Painters are needed in many manufacturing and warehouse facilities. Depending on the facility and industry, you might be painting small consumer goods, heavy equipment such as tractors and forklifts, or even the warehouse itself! But regardless of exactly what you are painting, you’ll need to know some basic skills and techniques.
Attention to Detail
Attention to detail is arguably the most important trait for any painter. Painting is a labor-intensive job that involves multiple steps. If something goes wrong at any stage, it can ruin the end result. So you’ll need to be able to stay focused and pay attention throughout the process.
The first step in any paint job is preparation. You’ll need to lay out all of your materials, from paint cans and stirring sticks to rollers and brushes, and ensure they’re organized. You’ll also need to use tarps or other coverings to protect floors and nearby objects. And you will need to carefully tape off the object to be painted, ensuring that any areas that aren’t to be painted a particular color are fully protected.
Cleaning and Priming
If the object is dirty or damaged, it must be cleaned and prepared before you can paint it. Depending on the nature of the object, this might include scraping off old paint, sanding, removing rust, or filling in uneven spaces. Once the object is as well prepared as possible, you may need to prime it.
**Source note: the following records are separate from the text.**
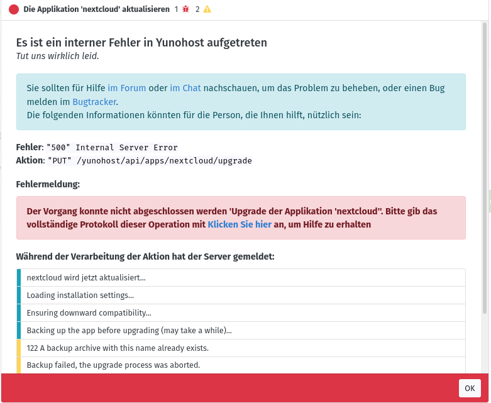Click "Ensuring downward compatibility..." log entry
The width and height of the screenshot is (491, 403).
tap(89, 313)
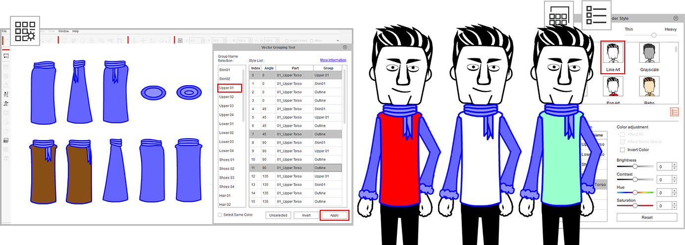Click the top icon in left sidebar
The height and width of the screenshot is (245, 685).
6,56
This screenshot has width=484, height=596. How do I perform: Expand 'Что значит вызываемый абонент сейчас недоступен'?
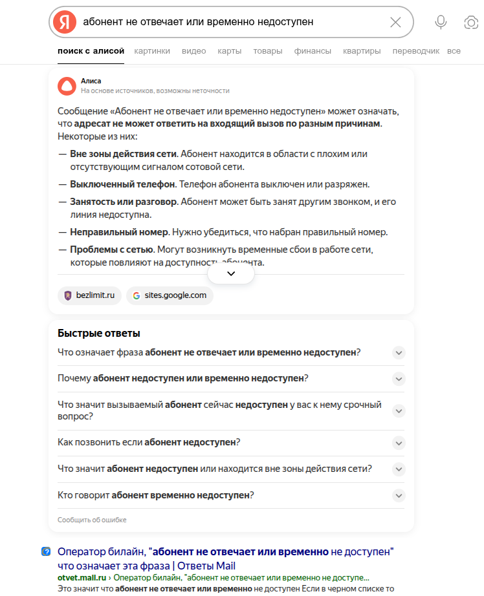[399, 410]
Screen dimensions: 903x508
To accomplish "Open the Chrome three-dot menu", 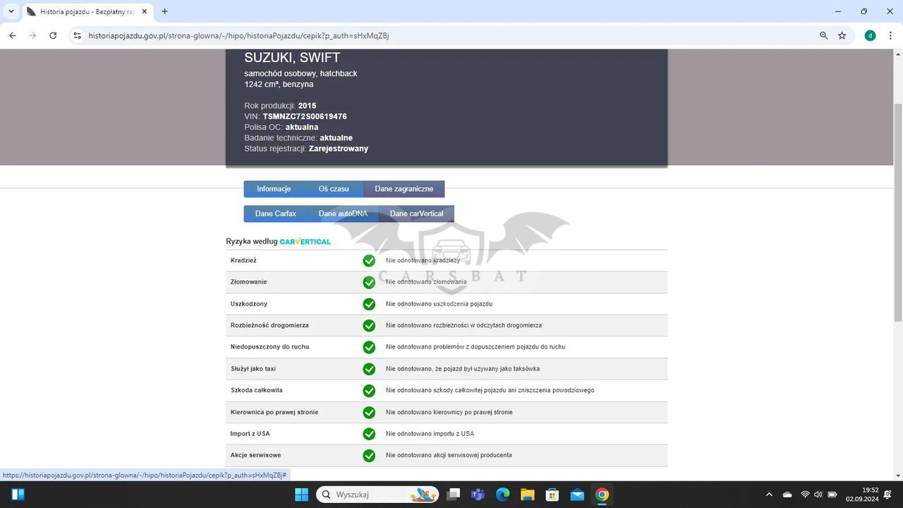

Primer is an undercoat designed to finish smoothing out the surface and make the paint adheres more easily.
Applying Paint or Other Coatings
This is actually the easiest part. Depending on the object and your employer’s preferences, you might use a paint sprayer or rollers and brushes to get the job done. Be sure to stir the paint thoroughly before you begin, and follow all instructions precisely. In some circumstances, you may need to apply two or more coats of paint.
The job isn’t finished when the object is painted. You’ll need to carefully clean up your worksite so that it’s ready for the next day. This includes wiping up spills, washing your rollers or other equipment, tightly closing the paint cans, and putting everything away. Note that the painter’s tape may need to stay in place for at least 24 hours, depending on the project.
Personal Protective Equipment (PPE)
Exactly what safety gear you need depends on the nature of the job. If you’re sanding or working with a paint sprayer, you’ll need a respirator mask and goggles. If you’re working at height, you may need to use tie-down gear. Talk to your employer about which types of PPE apply to each project.
Looking for a New Role?
Workbox Staffing offers light industrial jobs in more than 30 locations across the Midwest, Mid-Atlantic, and Southeast. If you’re ready to jumpstart your light industrial career, take a look at our open positions or simply send us your resume today!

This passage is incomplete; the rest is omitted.